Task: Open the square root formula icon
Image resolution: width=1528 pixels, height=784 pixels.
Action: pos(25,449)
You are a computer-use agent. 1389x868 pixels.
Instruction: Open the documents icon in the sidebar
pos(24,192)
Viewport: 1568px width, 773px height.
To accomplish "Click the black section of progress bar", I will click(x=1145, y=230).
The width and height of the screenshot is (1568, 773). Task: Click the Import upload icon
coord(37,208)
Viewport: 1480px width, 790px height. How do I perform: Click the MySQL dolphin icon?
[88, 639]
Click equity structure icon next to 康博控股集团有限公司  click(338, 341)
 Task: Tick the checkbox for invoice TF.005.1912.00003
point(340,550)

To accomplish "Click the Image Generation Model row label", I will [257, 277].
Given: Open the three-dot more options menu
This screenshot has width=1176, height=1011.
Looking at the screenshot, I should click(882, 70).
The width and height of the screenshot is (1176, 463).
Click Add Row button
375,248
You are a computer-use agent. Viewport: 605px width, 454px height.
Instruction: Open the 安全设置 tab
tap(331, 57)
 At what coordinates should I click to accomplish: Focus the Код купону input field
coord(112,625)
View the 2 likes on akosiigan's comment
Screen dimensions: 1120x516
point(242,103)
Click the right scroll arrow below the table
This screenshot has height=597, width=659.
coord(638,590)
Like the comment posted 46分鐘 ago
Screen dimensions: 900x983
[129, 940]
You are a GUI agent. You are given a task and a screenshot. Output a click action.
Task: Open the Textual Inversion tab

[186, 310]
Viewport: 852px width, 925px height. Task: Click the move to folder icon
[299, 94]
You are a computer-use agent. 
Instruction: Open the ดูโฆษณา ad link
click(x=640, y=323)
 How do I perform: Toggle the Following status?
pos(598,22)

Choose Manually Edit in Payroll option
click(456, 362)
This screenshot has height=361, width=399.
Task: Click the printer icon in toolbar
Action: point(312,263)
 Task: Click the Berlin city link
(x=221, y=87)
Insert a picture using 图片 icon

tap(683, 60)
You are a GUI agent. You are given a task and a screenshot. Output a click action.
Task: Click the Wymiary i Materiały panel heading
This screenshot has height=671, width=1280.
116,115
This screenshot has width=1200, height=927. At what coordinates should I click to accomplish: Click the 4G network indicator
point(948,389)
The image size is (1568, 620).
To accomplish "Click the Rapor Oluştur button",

◆ **WRITTEN INSTRUCTION**
Retype the rows from the line containing "will [257, 277]." through the end of the rows, keeping every line identical.

◆ **ANSWER IN FULL**
To accomplish "Click the Image Generation Model row label", I will [257, 277].
Given: Open the three-dot more options menu
This screenshot has width=1176, height=1011.
Looking at the screenshot, I should click(882, 70).
The width and height of the screenshot is (1176, 463).
Click Add Row button
375,248
You are a computer-use agent. Viewport: 605px width, 454px height.
Instruction: Open the 安全设置 tab
tap(331, 57)
 At what coordinates should I click to accomplish: Focus the Код купону input field
coord(112,625)
View the 2 likes on akosiigan's comment
Screen dimensions: 1120x516
point(242,103)
Click the right scroll arrow below the table
This screenshot has height=597, width=659.
coord(638,590)
Like the comment posted 46分鐘 ago
Screen dimensions: 900x983
[129, 940]
You are a GUI agent. You are given a task and a screenshot. Output a click action.
Task: Open the Textual Inversion tab

[186, 310]
Viewport: 852px width, 925px height. Task: Click the move to folder icon
[299, 94]
You are a computer-use agent. 
Instruction: Open the ดูโฆษณา ad link
click(x=640, y=323)
 How do I perform: Toggle the Following status?
pos(598,22)

Choose Manually Edit in Payroll option
click(456, 362)
This screenshot has height=361, width=399.
Task: Click the printer icon in toolbar
Action: point(312,263)
 Task: Click the Berlin city link
(x=221, y=87)
Insert a picture using 图片 icon

tap(683, 60)
You are a GUI agent. You are given a task and a screenshot. Output a click action.
Task: Click the Wymiary i Materiały panel heading
This screenshot has height=671, width=1280.
116,115
This screenshot has width=1200, height=927. At what coordinates should I click to accomplish: Click the 4G network indicator
point(948,389)
The image size is (1568, 620).
To accomplish "Click the Rapor Oluştur button",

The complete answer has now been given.